» **Description of the task**
For this listing, the lines between the one holding "Task: Click the Settings page title" and the one holding "The height and width of the screenshot is (419, 700).", inclusive, must be set down exactly.

» **Listed entries**
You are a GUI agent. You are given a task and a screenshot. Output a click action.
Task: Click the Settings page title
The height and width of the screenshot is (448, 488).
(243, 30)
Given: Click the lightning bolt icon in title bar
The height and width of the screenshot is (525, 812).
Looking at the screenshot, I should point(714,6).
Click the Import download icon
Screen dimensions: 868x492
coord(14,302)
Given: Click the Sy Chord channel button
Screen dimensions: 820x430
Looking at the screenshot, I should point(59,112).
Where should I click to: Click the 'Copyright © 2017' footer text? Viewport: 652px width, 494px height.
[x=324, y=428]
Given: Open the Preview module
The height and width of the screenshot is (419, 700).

...

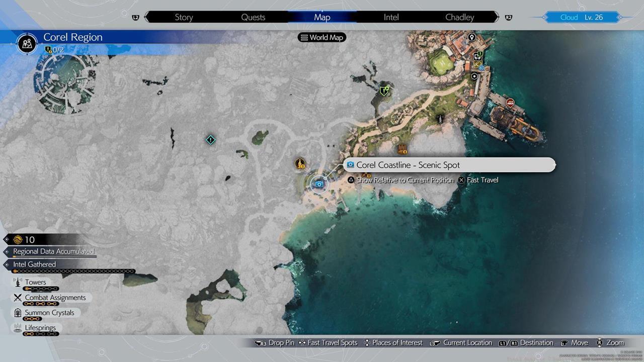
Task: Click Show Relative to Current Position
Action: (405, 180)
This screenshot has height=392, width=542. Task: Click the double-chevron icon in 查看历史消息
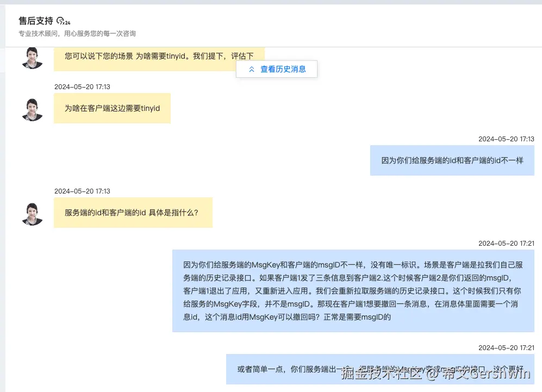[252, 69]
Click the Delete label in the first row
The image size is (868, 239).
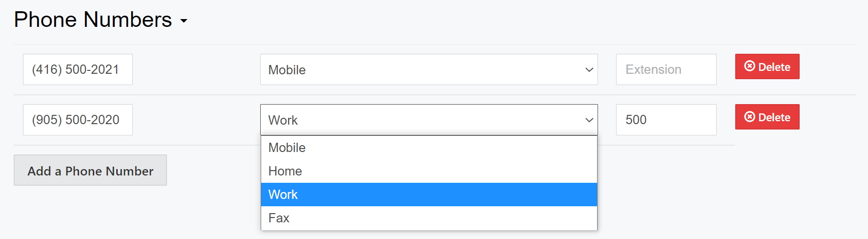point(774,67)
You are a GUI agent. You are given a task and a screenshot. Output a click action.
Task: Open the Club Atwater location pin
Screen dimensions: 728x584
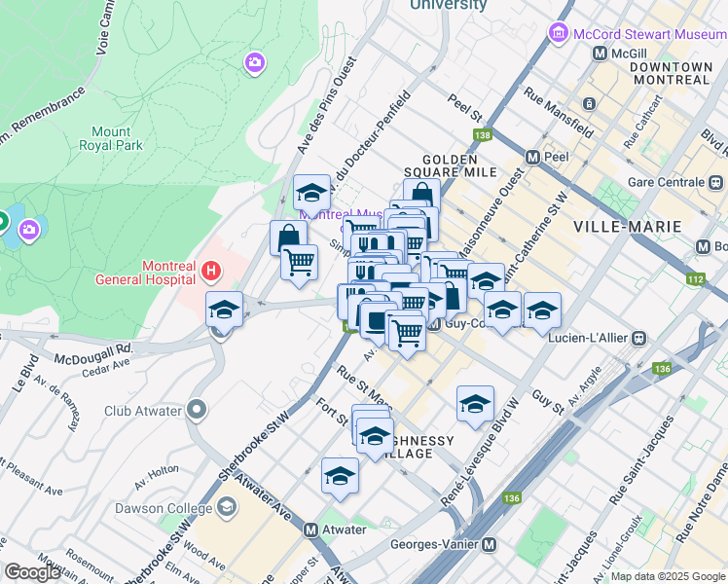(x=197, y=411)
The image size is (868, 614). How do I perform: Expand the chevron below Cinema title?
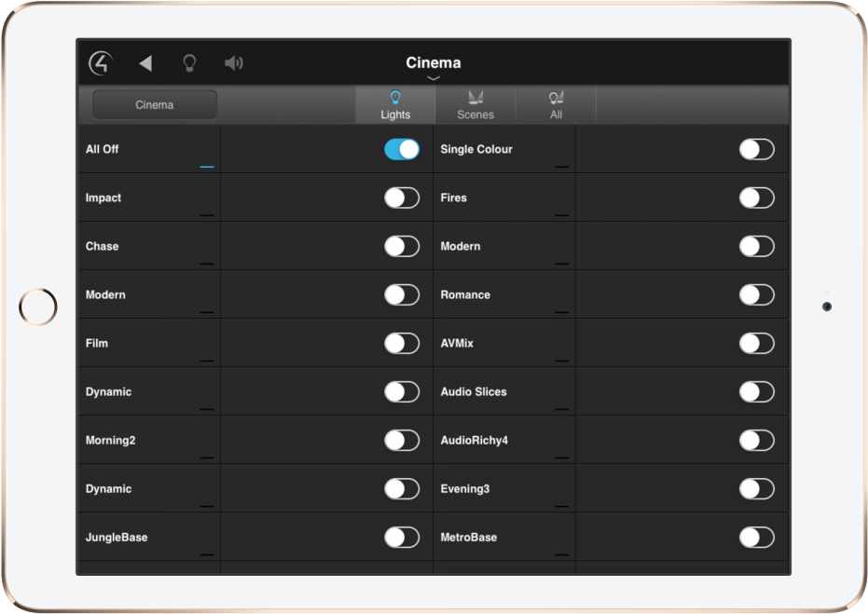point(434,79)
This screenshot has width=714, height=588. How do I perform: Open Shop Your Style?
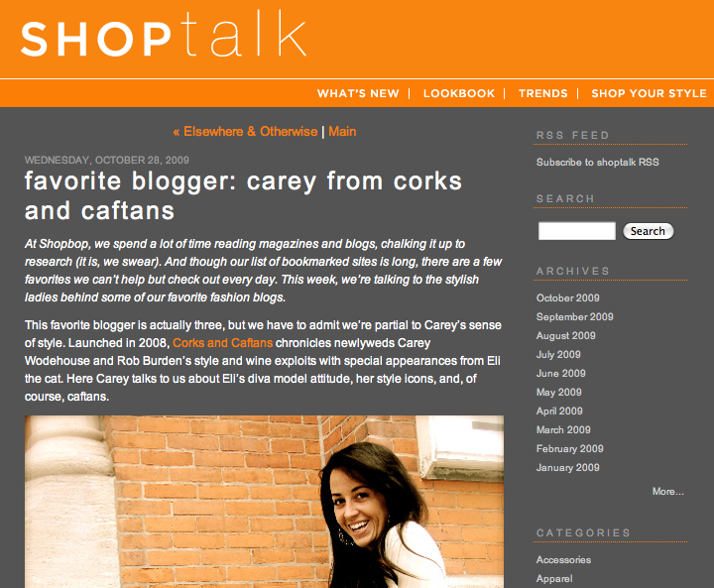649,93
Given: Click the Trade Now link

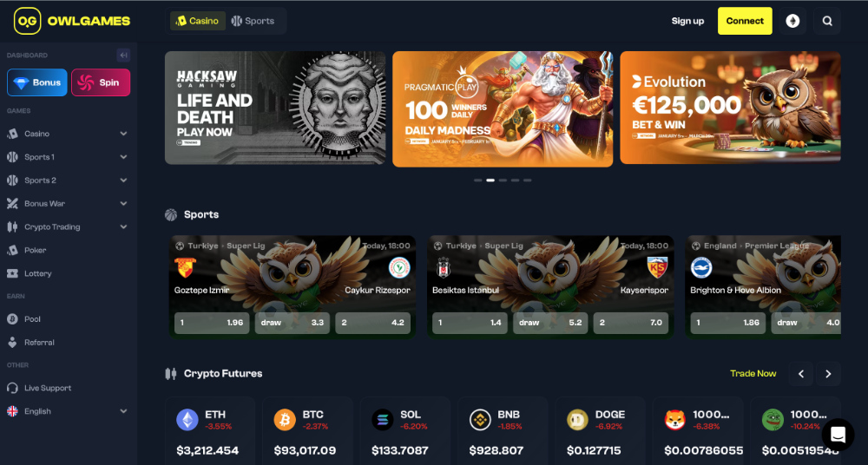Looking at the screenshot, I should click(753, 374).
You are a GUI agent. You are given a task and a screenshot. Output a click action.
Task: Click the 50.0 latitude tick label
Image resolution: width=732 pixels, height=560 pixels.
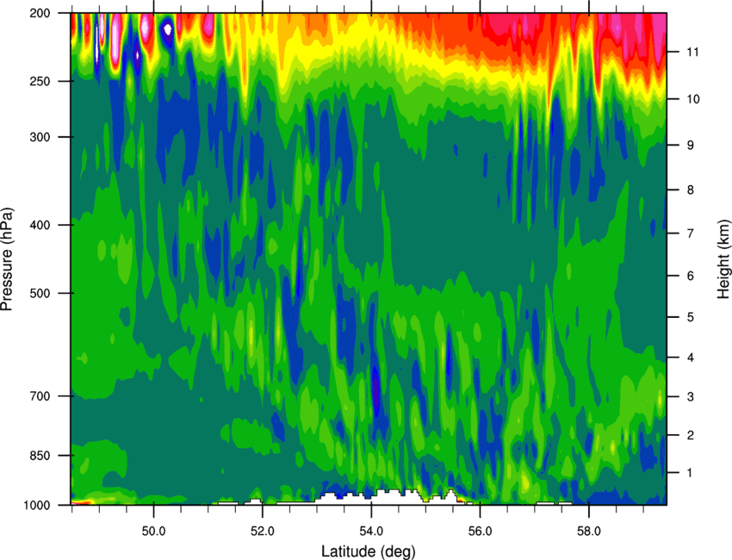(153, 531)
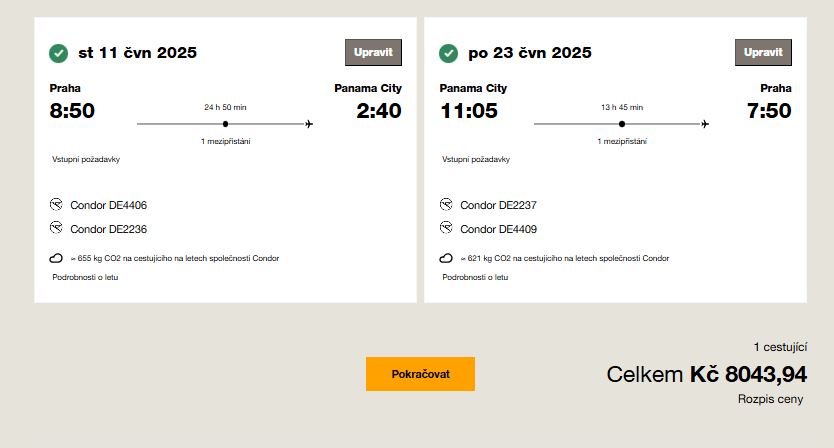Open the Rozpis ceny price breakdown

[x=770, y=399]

---

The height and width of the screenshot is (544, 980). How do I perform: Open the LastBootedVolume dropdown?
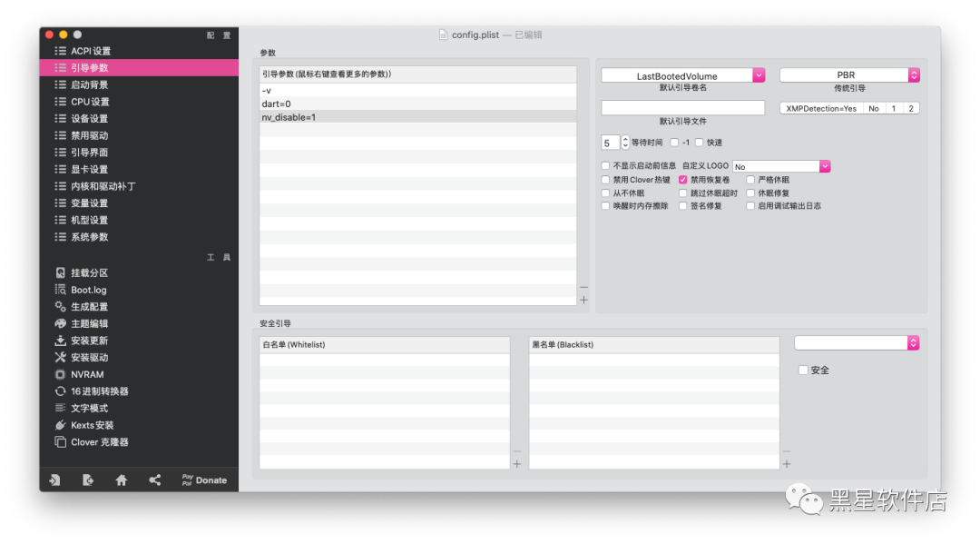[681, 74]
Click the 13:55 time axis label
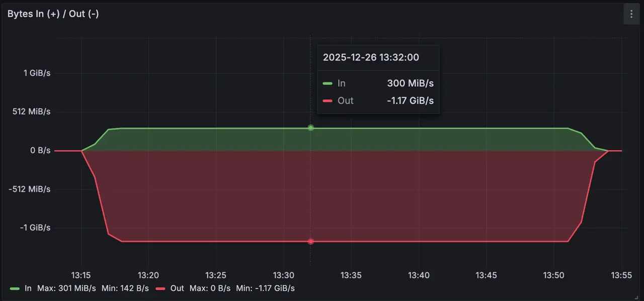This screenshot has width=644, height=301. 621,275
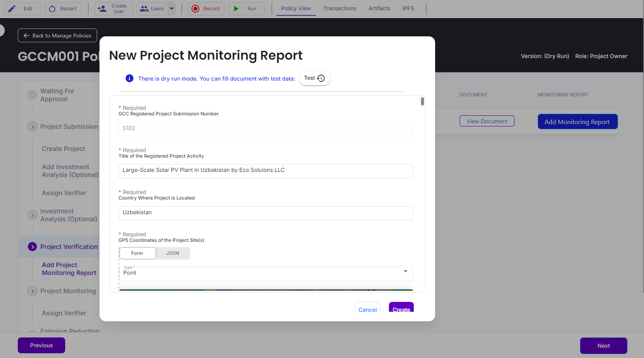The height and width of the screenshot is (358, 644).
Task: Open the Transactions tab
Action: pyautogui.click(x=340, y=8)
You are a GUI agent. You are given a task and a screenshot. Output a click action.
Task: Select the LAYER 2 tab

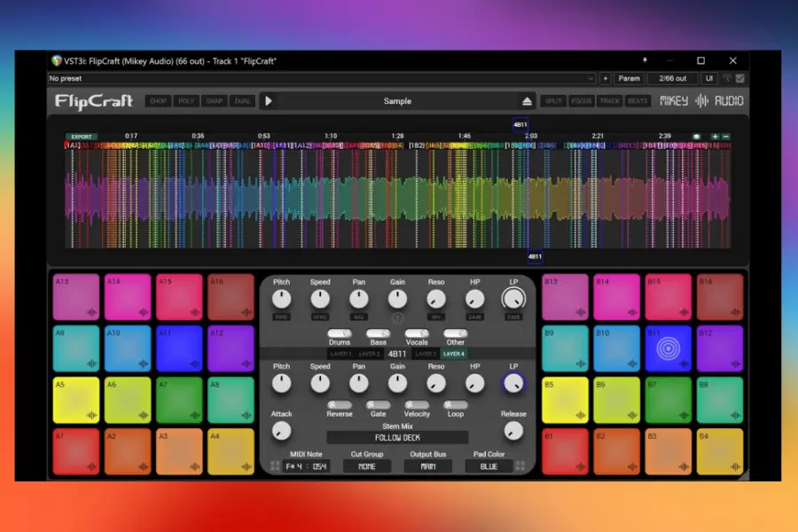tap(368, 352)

» **Solution for this problem**
Task: Click the Settings page title
The height and width of the screenshot is (448, 488).
(243, 30)
Given: Click the lightning bolt icon in title bar
The height and width of the screenshot is (525, 812).
Looking at the screenshot, I should point(714,6).
Click the Import download icon
Screen dimensions: 868x492
coord(14,302)
Given: Click the Sy Chord channel button
Screen dimensions: 820x430
Looking at the screenshot, I should point(59,112).
Where should I click to: Click the 'Copyright © 2017' footer text? Viewport: 652px width, 494px height.
[x=324, y=428]
Given: Open the Preview module
The height and width of the screenshot is (419, 700).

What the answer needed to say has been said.